Search the data for "value" and copy every matching line.

INFORMATION SUPPLIED

Segment Open

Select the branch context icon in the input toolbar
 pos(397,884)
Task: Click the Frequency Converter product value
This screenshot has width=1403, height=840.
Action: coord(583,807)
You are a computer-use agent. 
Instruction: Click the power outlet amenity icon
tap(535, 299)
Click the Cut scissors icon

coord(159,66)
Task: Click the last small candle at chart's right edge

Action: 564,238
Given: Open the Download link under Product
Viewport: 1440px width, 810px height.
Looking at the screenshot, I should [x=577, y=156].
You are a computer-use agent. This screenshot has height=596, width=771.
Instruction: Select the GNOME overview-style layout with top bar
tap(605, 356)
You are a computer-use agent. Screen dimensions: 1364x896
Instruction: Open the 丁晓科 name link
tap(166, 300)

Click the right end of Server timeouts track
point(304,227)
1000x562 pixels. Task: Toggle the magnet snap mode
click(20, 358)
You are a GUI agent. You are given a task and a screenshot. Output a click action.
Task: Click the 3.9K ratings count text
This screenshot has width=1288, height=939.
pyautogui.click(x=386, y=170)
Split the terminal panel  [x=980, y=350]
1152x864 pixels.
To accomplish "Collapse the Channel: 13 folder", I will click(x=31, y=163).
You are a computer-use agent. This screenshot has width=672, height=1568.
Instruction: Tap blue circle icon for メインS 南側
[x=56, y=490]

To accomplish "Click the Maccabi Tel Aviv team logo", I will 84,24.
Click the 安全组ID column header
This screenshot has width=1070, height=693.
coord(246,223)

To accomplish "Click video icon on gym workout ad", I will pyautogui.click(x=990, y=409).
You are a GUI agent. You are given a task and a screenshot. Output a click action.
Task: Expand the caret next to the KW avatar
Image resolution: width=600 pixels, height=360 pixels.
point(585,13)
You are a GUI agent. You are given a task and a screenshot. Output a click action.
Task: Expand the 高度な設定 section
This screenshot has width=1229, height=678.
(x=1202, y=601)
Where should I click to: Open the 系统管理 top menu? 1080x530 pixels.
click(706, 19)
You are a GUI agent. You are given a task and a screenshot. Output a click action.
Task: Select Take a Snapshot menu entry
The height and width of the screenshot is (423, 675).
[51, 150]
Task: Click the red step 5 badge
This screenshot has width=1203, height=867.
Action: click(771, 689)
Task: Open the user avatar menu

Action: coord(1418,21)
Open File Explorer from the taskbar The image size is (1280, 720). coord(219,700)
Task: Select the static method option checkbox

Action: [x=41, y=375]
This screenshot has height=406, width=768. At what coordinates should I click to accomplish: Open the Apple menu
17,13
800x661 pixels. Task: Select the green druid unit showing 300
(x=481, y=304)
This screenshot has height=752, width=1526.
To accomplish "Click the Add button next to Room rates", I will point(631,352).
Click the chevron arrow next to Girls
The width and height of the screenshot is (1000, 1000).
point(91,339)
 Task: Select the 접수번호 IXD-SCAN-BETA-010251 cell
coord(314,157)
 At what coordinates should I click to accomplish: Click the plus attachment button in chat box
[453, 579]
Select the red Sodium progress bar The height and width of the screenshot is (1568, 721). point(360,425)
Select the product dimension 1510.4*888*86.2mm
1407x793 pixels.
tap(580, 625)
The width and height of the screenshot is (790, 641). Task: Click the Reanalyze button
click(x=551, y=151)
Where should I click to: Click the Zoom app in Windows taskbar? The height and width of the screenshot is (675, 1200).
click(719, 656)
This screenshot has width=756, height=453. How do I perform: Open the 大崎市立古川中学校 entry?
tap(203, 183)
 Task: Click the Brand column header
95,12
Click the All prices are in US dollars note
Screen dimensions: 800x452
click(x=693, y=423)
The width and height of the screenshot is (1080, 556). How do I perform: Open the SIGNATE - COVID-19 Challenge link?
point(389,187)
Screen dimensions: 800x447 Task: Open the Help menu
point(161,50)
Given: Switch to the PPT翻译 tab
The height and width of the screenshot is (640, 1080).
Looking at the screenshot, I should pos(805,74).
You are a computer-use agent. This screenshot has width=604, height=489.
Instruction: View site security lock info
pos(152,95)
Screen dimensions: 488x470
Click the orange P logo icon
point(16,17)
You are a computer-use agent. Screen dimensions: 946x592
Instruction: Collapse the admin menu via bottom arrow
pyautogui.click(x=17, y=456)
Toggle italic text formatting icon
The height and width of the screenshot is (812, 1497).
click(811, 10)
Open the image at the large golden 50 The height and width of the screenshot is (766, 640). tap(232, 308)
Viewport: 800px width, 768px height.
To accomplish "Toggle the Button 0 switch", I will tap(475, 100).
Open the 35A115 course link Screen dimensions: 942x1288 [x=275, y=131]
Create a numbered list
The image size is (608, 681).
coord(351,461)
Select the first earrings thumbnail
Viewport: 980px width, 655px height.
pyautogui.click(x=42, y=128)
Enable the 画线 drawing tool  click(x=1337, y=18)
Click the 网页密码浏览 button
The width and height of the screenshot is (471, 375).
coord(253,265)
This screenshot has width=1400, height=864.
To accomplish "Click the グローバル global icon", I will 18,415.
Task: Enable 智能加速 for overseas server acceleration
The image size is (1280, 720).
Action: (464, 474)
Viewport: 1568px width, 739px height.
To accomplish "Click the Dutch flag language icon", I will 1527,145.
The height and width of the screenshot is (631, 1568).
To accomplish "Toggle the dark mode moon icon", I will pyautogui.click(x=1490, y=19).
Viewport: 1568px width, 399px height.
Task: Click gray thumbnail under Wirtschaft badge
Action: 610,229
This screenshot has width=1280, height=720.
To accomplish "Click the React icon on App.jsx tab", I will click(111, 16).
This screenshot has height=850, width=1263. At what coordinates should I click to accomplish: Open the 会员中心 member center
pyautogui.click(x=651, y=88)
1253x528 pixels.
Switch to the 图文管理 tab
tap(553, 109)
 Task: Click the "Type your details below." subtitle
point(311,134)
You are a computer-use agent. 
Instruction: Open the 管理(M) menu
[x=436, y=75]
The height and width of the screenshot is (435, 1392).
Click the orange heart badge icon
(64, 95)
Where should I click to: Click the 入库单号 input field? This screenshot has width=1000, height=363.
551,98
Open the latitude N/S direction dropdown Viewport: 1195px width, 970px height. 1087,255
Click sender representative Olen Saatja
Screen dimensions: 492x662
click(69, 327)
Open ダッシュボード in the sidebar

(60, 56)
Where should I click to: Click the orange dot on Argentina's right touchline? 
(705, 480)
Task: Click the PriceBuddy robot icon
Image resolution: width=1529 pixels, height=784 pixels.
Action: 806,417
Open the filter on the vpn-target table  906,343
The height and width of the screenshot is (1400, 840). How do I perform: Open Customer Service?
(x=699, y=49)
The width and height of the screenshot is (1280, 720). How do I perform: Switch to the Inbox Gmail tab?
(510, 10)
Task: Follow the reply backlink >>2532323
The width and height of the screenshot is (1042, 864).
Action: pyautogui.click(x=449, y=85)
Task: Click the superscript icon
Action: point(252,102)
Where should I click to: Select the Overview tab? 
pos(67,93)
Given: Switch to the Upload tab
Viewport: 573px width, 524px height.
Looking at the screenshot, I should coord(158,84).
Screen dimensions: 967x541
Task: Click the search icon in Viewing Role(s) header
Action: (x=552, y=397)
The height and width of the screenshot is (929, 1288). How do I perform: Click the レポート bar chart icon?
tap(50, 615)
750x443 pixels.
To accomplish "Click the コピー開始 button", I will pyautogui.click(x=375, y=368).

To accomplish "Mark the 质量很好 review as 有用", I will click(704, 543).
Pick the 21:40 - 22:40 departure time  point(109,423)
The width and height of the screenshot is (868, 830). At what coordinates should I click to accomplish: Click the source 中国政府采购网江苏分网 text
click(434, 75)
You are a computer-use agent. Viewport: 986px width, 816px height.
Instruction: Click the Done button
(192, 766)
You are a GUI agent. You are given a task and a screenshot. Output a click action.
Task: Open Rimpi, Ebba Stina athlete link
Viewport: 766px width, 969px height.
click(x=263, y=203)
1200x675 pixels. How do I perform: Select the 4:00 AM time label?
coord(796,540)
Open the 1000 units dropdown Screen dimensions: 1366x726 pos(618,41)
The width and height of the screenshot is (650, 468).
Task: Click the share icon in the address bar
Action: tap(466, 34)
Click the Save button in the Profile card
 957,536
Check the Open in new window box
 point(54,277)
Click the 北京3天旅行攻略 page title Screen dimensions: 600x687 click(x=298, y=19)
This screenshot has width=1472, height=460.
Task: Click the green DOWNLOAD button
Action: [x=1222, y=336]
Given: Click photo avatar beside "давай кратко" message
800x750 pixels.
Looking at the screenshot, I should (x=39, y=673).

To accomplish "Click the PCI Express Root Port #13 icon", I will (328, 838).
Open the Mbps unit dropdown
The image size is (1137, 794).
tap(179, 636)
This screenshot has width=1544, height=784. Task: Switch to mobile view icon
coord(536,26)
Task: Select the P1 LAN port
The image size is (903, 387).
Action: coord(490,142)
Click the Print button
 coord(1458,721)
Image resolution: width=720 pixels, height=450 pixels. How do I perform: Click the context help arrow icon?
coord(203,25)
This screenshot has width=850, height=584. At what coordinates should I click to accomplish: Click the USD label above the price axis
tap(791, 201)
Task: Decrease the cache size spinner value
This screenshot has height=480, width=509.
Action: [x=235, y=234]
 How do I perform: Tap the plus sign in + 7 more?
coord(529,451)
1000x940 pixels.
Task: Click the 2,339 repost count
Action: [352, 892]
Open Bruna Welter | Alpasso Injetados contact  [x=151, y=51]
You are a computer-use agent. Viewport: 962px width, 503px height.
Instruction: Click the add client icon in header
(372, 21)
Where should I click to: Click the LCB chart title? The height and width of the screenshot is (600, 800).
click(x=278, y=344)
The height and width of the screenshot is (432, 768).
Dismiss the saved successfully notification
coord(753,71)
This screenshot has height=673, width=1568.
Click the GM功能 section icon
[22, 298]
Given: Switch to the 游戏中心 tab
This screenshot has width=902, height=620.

Segment Closed

ANSWER BOX
Task: Click the Frequency Converter product value
Task: Decrease the cache size spinner value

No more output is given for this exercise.